Plus de rendement avec les engrais verts (suite)

Pour une troisième année, Paul Caplette mène cinq séries d’essais à la ferme, avec un mélange d’avoine, radis, pois et féverole semé après son blé d’automne. D’après les analyses en laboratoire, la biomasse de ses engrais verts relâcherait entre 30 et 40 unités d’azote pour son maïs l’année suivante.

Ces essais sont menés sur cinq terres, représentatives des cinq principaux types de sol de sa ferme. Sur les retours de blé et d’engrais verts, il fertilise son maïs selon des doses croissantes de zéro à 170 unités d’azote minéral. Cela lui permet de mesurer la dose économique d’azote. « L’important pour moi, c’est de sortir le plus de tonnes de maïs possible, dit-il. Le moins j’ai à y mettre d’azote minéral, le plus c’est gagnant pour moi. »

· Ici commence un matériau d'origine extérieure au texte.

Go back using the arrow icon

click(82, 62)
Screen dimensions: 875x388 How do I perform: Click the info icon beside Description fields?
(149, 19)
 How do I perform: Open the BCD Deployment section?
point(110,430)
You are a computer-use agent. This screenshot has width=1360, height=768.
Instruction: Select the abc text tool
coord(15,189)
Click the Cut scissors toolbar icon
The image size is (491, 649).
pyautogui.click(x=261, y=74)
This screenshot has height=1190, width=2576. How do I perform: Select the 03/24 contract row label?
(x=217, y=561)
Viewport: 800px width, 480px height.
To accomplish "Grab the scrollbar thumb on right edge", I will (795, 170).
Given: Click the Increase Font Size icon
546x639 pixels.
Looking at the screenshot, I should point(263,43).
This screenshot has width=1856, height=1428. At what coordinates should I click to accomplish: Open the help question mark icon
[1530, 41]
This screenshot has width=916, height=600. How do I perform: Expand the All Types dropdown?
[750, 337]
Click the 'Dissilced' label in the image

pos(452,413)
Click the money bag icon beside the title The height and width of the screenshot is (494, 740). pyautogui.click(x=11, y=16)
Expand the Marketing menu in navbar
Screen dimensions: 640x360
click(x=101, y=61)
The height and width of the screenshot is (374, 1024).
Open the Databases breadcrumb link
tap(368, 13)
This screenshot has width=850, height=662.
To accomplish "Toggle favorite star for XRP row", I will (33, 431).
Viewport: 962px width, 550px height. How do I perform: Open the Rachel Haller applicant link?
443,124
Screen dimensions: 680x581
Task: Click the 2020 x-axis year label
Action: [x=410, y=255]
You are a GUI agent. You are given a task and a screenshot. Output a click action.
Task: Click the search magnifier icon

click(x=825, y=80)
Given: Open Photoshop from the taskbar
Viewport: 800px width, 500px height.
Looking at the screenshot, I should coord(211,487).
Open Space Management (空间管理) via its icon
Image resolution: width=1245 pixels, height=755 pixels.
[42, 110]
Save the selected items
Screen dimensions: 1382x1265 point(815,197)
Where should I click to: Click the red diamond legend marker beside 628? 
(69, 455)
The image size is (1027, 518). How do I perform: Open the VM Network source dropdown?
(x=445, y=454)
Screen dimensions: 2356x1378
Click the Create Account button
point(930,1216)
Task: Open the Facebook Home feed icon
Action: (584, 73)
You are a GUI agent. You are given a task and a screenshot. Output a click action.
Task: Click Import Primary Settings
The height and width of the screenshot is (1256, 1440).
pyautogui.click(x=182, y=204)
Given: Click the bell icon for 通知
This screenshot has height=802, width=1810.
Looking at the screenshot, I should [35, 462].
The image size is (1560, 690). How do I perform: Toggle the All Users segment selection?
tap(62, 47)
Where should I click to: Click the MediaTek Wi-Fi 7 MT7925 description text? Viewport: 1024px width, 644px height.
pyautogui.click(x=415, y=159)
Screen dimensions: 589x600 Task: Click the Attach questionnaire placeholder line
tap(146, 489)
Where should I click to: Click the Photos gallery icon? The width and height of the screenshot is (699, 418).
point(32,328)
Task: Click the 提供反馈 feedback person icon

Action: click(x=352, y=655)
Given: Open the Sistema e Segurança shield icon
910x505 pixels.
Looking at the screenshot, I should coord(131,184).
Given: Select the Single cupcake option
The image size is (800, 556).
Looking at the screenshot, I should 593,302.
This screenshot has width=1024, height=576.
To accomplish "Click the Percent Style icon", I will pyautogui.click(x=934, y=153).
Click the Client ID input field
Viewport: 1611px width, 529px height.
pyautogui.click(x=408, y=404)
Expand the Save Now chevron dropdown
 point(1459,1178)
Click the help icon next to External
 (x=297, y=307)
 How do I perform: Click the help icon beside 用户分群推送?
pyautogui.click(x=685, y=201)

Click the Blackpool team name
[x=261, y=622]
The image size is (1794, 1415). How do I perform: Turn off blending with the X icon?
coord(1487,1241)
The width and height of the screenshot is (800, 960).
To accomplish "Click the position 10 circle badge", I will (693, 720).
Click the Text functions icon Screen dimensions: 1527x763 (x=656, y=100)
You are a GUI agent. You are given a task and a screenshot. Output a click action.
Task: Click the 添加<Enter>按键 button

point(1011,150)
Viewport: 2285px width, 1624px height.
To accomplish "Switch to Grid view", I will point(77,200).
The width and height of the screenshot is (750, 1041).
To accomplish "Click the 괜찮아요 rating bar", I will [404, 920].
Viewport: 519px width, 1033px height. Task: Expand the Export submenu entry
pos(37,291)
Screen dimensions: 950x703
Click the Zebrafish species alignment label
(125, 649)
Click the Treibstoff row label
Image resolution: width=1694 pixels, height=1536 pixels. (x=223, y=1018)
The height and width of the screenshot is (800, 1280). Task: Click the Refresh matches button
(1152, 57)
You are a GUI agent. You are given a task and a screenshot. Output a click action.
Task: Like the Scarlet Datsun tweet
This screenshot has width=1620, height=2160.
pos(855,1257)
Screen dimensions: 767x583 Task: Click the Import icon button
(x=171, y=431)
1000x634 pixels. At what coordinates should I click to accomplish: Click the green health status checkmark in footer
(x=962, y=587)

Paul Caplette ne s’en cache pas : certaines de ses terres ont un potentiel de rendement très élevé et il voudrait bien leur apporter plus que le maximum de 180 unités d’azote minéral des recommandations officielles. « Dans ma zone, la moyenne des rendements de maïs est de 8,8 t/ha. Si de mon côté, ma moyenne est de 11 t/ha, pourquoi devrais-je me limiter aussi à 180 unités? »

Pour repousser les limites et maximiser ses rendements, il mise sur les engrais verts. Cette année, il mettra aussi à l’essai du trèfle, après en avoir vu l’impact chez un producteur biologique. Cela pourrait lui donner au-delà de 40 unités d’azote, auxquelles s’ajouteraient 160 unités d’azote minéral.